TO DO
Give the records again in full, exactly as written.

Collected data

------

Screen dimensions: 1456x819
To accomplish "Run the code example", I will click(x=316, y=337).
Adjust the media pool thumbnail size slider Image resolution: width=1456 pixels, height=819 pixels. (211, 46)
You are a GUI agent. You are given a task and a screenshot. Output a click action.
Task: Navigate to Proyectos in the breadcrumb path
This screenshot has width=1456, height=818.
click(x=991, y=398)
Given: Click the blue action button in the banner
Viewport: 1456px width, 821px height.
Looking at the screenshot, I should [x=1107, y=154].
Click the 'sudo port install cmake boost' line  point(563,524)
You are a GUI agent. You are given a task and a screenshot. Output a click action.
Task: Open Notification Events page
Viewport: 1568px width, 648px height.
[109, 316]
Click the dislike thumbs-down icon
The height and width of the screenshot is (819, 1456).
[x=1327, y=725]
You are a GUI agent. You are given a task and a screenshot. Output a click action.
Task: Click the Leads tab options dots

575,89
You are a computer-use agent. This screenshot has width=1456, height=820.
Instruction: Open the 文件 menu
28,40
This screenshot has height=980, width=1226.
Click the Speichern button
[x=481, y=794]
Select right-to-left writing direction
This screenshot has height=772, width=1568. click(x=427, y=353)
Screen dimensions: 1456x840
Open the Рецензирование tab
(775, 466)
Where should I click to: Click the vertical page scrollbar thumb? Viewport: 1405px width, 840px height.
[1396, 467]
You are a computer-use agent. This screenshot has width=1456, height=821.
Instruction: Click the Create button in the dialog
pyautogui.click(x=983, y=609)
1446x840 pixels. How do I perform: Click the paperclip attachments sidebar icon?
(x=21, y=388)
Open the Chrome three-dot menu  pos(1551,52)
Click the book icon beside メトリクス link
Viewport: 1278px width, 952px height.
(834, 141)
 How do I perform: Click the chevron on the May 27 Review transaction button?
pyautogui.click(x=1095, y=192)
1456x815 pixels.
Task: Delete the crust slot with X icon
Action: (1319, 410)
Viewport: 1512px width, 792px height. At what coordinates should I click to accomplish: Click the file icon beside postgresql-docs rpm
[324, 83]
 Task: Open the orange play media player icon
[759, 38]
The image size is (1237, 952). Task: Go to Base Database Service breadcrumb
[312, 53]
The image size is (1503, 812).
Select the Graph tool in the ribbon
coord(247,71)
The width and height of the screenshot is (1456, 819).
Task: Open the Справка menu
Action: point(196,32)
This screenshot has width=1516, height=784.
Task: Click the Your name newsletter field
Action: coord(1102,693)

------

WRITTEN ANSWER
Screen dimensions: 1456x819
To accomplish "Run the code example", I will click(x=316, y=337).
Adjust the media pool thumbnail size slider Image resolution: width=1456 pixels, height=819 pixels. (211, 46)
You are a GUI agent. You are given a task and a screenshot. Output a click action.
Task: Navigate to Proyectos in the breadcrumb path
This screenshot has width=1456, height=818.
click(x=991, y=398)
Given: Click the blue action button in the banner
Viewport: 1456px width, 821px height.
Looking at the screenshot, I should [x=1107, y=154].
Click the 'sudo port install cmake boost' line  point(563,524)
You are a GUI agent. You are given a task and a screenshot. Output a click action.
Task: Open Notification Events page
Viewport: 1568px width, 648px height.
[109, 316]
Click the dislike thumbs-down icon
The height and width of the screenshot is (819, 1456).
[x=1327, y=725]
You are a GUI agent. You are given a task and a screenshot. Output a click action.
Task: Click the Leads tab options dots

575,89
You are a computer-use agent. This screenshot has width=1456, height=820.
Instruction: Open the 文件 menu
28,40
This screenshot has height=980, width=1226.
Click the Speichern button
[x=481, y=794]
Select right-to-left writing direction
This screenshot has height=772, width=1568. click(x=427, y=353)
Screen dimensions: 1456x840
Open the Рецензирование tab
(775, 466)
Where should I click to: Click the vertical page scrollbar thumb? Viewport: 1405px width, 840px height.
[1396, 467]
You are a computer-use agent. This screenshot has width=1456, height=821.
Instruction: Click the Create button in the dialog
pyautogui.click(x=983, y=609)
1446x840 pixels. How do I perform: Click the paperclip attachments sidebar icon?
(x=21, y=388)
Open the Chrome three-dot menu  pos(1551,52)
Click the book icon beside メトリクス link
Viewport: 1278px width, 952px height.
(834, 141)
 How do I perform: Click the chevron on the May 27 Review transaction button?
pyautogui.click(x=1095, y=192)
1456x815 pixels.
Task: Delete the crust slot with X icon
Action: (1319, 410)
Viewport: 1512px width, 792px height. At what coordinates should I click to accomplish: Click the file icon beside postgresql-docs rpm
[324, 83]
 Task: Open the orange play media player icon
[759, 38]
The image size is (1237, 952). Task: Go to Base Database Service breadcrumb
[312, 53]
The image size is (1503, 812).
Select the Graph tool in the ribbon
coord(247,71)
The width and height of the screenshot is (1456, 819).
Task: Open the Справка menu
Action: point(196,32)
This screenshot has width=1516, height=784.
Task: Click the Your name newsletter field
Action: coord(1102,693)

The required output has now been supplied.